### TASK BRIEF
Reproduce every entry exactly as written.
════
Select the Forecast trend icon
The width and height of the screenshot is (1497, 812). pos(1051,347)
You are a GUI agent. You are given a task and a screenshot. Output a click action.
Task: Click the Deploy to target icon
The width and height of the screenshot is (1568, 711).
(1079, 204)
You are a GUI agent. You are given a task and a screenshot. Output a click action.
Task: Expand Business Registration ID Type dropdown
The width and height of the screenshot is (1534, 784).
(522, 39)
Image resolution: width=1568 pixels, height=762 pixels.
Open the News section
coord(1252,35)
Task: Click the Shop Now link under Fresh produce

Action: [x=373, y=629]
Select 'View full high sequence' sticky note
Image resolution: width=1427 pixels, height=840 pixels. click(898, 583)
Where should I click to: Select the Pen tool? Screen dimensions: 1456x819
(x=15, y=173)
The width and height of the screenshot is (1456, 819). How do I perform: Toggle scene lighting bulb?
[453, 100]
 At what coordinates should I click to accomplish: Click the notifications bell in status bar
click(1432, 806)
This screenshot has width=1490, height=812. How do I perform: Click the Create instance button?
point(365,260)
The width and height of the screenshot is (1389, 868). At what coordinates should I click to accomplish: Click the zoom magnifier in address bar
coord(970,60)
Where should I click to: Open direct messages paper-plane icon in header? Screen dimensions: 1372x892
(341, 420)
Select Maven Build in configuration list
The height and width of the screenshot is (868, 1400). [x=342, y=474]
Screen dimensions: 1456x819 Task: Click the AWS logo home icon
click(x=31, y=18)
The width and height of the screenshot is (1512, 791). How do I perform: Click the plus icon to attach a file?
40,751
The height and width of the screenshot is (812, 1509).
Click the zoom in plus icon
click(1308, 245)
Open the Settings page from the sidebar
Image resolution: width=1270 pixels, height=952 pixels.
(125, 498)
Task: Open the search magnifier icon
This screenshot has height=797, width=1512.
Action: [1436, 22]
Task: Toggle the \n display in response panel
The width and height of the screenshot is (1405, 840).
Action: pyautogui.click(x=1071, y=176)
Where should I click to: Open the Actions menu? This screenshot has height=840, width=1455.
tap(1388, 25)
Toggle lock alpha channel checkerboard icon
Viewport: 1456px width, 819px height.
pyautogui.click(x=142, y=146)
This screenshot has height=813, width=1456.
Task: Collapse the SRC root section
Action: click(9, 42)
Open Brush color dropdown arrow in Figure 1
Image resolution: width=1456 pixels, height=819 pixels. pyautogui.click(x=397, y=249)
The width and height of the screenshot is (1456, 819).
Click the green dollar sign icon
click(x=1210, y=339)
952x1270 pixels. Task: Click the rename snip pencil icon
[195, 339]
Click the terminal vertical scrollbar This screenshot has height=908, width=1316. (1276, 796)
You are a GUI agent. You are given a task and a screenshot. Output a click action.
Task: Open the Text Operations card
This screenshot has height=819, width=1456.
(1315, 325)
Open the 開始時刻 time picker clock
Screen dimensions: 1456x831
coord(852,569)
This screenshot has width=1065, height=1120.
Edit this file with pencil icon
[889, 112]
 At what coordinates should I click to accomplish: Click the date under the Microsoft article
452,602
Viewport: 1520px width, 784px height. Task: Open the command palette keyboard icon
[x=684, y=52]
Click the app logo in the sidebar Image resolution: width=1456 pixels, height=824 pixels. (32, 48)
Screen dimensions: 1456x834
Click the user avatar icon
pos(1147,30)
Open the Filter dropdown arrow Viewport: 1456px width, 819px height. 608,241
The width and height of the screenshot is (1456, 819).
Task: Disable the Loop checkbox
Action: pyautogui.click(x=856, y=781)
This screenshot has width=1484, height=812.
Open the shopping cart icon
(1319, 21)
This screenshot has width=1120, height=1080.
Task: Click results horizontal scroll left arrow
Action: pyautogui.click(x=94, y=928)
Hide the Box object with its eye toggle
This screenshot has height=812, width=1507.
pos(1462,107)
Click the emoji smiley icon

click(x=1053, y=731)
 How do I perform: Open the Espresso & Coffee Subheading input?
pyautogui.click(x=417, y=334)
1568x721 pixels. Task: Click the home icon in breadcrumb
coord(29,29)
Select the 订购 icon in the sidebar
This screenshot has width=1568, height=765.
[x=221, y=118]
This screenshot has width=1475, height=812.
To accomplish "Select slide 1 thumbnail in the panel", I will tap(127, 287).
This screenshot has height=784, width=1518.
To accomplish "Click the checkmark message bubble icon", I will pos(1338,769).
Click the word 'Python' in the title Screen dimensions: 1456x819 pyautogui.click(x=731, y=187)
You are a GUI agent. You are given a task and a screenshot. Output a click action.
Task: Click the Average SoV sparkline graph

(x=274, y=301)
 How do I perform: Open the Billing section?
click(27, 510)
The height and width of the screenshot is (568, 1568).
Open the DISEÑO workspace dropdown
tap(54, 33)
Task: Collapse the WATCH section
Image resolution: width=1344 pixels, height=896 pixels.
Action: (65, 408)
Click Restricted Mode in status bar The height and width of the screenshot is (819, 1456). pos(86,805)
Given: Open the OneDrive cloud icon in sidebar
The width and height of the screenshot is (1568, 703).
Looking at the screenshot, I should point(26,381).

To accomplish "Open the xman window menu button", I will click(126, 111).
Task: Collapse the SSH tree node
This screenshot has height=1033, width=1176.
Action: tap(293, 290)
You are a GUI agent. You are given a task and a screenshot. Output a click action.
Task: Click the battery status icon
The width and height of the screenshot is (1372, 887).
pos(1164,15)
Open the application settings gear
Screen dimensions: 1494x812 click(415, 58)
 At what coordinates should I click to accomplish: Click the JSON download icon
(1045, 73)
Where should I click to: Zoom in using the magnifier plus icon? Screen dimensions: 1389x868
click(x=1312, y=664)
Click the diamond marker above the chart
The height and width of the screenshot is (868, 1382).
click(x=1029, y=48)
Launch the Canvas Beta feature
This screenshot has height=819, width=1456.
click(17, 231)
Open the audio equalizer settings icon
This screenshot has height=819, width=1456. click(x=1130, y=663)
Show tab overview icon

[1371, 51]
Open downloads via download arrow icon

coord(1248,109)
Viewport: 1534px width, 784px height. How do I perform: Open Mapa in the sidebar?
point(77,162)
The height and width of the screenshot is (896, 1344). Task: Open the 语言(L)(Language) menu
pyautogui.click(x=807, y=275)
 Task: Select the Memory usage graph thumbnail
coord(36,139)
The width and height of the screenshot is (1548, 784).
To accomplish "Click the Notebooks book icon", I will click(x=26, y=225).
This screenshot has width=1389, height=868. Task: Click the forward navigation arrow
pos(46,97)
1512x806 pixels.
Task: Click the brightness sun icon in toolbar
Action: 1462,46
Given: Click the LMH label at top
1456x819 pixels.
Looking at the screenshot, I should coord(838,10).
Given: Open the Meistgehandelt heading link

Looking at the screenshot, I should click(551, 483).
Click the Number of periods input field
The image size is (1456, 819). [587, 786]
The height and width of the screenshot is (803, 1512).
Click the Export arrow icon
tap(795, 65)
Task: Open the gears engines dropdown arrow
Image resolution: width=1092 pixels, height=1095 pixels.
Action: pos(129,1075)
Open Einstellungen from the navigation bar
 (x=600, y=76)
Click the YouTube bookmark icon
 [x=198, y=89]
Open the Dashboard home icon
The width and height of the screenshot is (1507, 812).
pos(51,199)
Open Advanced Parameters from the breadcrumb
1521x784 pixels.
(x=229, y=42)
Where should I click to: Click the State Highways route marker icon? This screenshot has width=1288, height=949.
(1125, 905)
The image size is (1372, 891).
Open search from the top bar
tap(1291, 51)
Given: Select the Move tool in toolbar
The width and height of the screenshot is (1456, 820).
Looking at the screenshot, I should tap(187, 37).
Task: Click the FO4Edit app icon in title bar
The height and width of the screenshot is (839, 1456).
════
### SOLVED EXERCISE
Select the Forecast trend icon
The width and height of the screenshot is (1497, 812). pos(1051,347)
You are a GUI agent. You are given a task and a screenshot. Output a click action.
Task: Click the Deploy to target icon
The width and height of the screenshot is (1568, 711).
(1079, 204)
You are a GUI agent. You are given a task and a screenshot. Output a click action.
Task: Expand Business Registration ID Type dropdown
The width and height of the screenshot is (1534, 784).
(522, 39)
Image resolution: width=1568 pixels, height=762 pixels.
Open the News section
coord(1252,35)
Task: Click the Shop Now link under Fresh produce

Action: [x=373, y=629]
Select 'View full high sequence' sticky note
Image resolution: width=1427 pixels, height=840 pixels. click(898, 583)
Where should I click to: Select the Pen tool? Screen dimensions: 1456x819
(x=15, y=173)
The width and height of the screenshot is (1456, 819). How do I perform: Toggle scene lighting bulb?
[453, 100]
 At what coordinates should I click to accomplish: Click the notifications bell in status bar
click(1432, 806)
This screenshot has width=1490, height=812. How do I perform: Click the Create instance button?
point(365,260)
The width and height of the screenshot is (1389, 868). At what coordinates should I click to accomplish: Click the zoom magnifier in address bar
coord(970,60)
Where should I click to: Open direct messages paper-plane icon in header? Screen dimensions: 1372x892
(341, 420)
Select Maven Build in configuration list
The height and width of the screenshot is (868, 1400). [x=342, y=474]
Screen dimensions: 1456x819 Task: Click the AWS logo home icon
click(x=31, y=18)
The width and height of the screenshot is (1512, 791). How do I perform: Click the plus icon to attach a file?
40,751
The height and width of the screenshot is (812, 1509).
Click the zoom in plus icon
click(1308, 245)
Open the Settings page from the sidebar
Image resolution: width=1270 pixels, height=952 pixels.
(125, 498)
Task: Open the search magnifier icon
This screenshot has height=797, width=1512.
Action: [1436, 22]
Task: Toggle the \n display in response panel
The width and height of the screenshot is (1405, 840).
Action: pyautogui.click(x=1071, y=176)
Where should I click to: Open the Actions menu? This screenshot has height=840, width=1455.
tap(1388, 25)
Toggle lock alpha channel checkerboard icon
Viewport: 1456px width, 819px height.
pyautogui.click(x=142, y=146)
This screenshot has height=813, width=1456.
Task: Collapse the SRC root section
Action: click(9, 42)
Open Brush color dropdown arrow in Figure 1
Image resolution: width=1456 pixels, height=819 pixels. pyautogui.click(x=397, y=249)
The width and height of the screenshot is (1456, 819).
Click the green dollar sign icon
click(x=1210, y=339)
952x1270 pixels. Task: Click the rename snip pencil icon
[195, 339]
Click the terminal vertical scrollbar This screenshot has height=908, width=1316. (1276, 796)
You are a GUI agent. You are given a task and a screenshot. Output a click action.
Task: Open the Text Operations card
This screenshot has height=819, width=1456.
(1315, 325)
Open the 開始時刻 time picker clock
Screen dimensions: 1456x831
coord(852,569)
This screenshot has width=1065, height=1120.
Edit this file with pencil icon
[889, 112]
 At what coordinates should I click to accomplish: Click the date under the Microsoft article
452,602
Viewport: 1520px width, 784px height. Task: Open the command palette keyboard icon
[x=684, y=52]
Click the app logo in the sidebar Image resolution: width=1456 pixels, height=824 pixels. (32, 48)
Screen dimensions: 1456x834
Click the user avatar icon
pos(1147,30)
Open the Filter dropdown arrow Viewport: 1456px width, 819px height. 608,241
The width and height of the screenshot is (1456, 819).
Task: Disable the Loop checkbox
Action: pyautogui.click(x=856, y=781)
This screenshot has width=1484, height=812.
Open the shopping cart icon
(1319, 21)
This screenshot has width=1120, height=1080.
Task: Click results horizontal scroll left arrow
Action: pyautogui.click(x=94, y=928)
Hide the Box object with its eye toggle
This screenshot has height=812, width=1507.
pos(1462,107)
Click the emoji smiley icon

click(x=1053, y=731)
 How do I perform: Open the Espresso & Coffee Subheading input?
pyautogui.click(x=417, y=334)
1568x721 pixels. Task: Click the home icon in breadcrumb
coord(29,29)
Select the 订购 icon in the sidebar
This screenshot has width=1568, height=765.
[x=221, y=118]
This screenshot has width=1475, height=812.
To accomplish "Select slide 1 thumbnail in the panel", I will tap(127, 287).
This screenshot has height=784, width=1518.
To accomplish "Click the checkmark message bubble icon", I will pos(1338,769).
Click the word 'Python' in the title Screen dimensions: 1456x819 pyautogui.click(x=731, y=187)
You are a GUI agent. You are given a task and a screenshot. Output a click action.
Task: Click the Average SoV sparkline graph

(x=274, y=301)
 How do I perform: Open the Billing section?
click(27, 510)
The height and width of the screenshot is (568, 1568).
Open the DISEÑO workspace dropdown
tap(54, 33)
Task: Collapse the WATCH section
Image resolution: width=1344 pixels, height=896 pixels.
Action: (65, 408)
Click Restricted Mode in status bar The height and width of the screenshot is (819, 1456). pos(86,805)
Given: Open the OneDrive cloud icon in sidebar
The width and height of the screenshot is (1568, 703).
Looking at the screenshot, I should point(26,381).

To accomplish "Open the xman window menu button", I will click(126, 111).
Task: Collapse the SSH tree node
This screenshot has height=1033, width=1176.
Action: tap(293, 290)
You are a GUI agent. You are given a task and a screenshot. Output a click action.
Task: Click the battery status icon
The width and height of the screenshot is (1372, 887).
pos(1164,15)
Open the application settings gear
Screen dimensions: 1494x812 click(415, 58)
 At what coordinates should I click to accomplish: Click the JSON download icon
(1045, 73)
Where should I click to: Zoom in using the magnifier plus icon? Screen dimensions: 1389x868
click(x=1312, y=664)
Click the diamond marker above the chart
The height and width of the screenshot is (868, 1382).
click(x=1029, y=48)
Launch the Canvas Beta feature
This screenshot has height=819, width=1456.
click(17, 231)
Open the audio equalizer settings icon
This screenshot has height=819, width=1456. click(x=1130, y=663)
Show tab overview icon

[1371, 51]
Open downloads via download arrow icon

coord(1248,109)
Viewport: 1534px width, 784px height. How do I perform: Open Mapa in the sidebar?
point(77,162)
The height and width of the screenshot is (896, 1344). Task: Open the 语言(L)(Language) menu
pyautogui.click(x=807, y=275)
 Task: Select the Memory usage graph thumbnail
coord(36,139)
The width and height of the screenshot is (1548, 784).
To accomplish "Click the Notebooks book icon", I will click(x=26, y=225).
This screenshot has width=1389, height=868. Task: Click the forward navigation arrow
pos(46,97)
1512x806 pixels.
Task: Click the brightness sun icon in toolbar
Action: 1462,46
Given: Click the LMH label at top
1456x819 pixels.
Looking at the screenshot, I should coord(838,10).
Given: Open the Meistgehandelt heading link

Looking at the screenshot, I should click(551, 483).
Click the Number of periods input field
The image size is (1456, 819). [587, 786]
The height and width of the screenshot is (803, 1512).
Click the Export arrow icon
tap(795, 65)
Task: Open the gears engines dropdown arrow
Image resolution: width=1092 pixels, height=1095 pixels.
Action: pos(129,1075)
Open Einstellungen from the navigation bar
 (x=600, y=76)
Click the YouTube bookmark icon
 [x=198, y=89]
Open the Dashboard home icon
The width and height of the screenshot is (1507, 812).
pos(51,199)
Open Advanced Parameters from the breadcrumb
1521x784 pixels.
(x=229, y=42)
Where should I click to: Click the State Highways route marker icon? This screenshot has width=1288, height=949.
(1125, 905)
The image size is (1372, 891).
Open search from the top bar
tap(1291, 51)
Given: Select the Move tool in toolbar
The width and height of the screenshot is (1456, 820).
Looking at the screenshot, I should tap(187, 37).
Task: Click the FO4Edit app icon in title bar
The height and width of the screenshot is (839, 1456).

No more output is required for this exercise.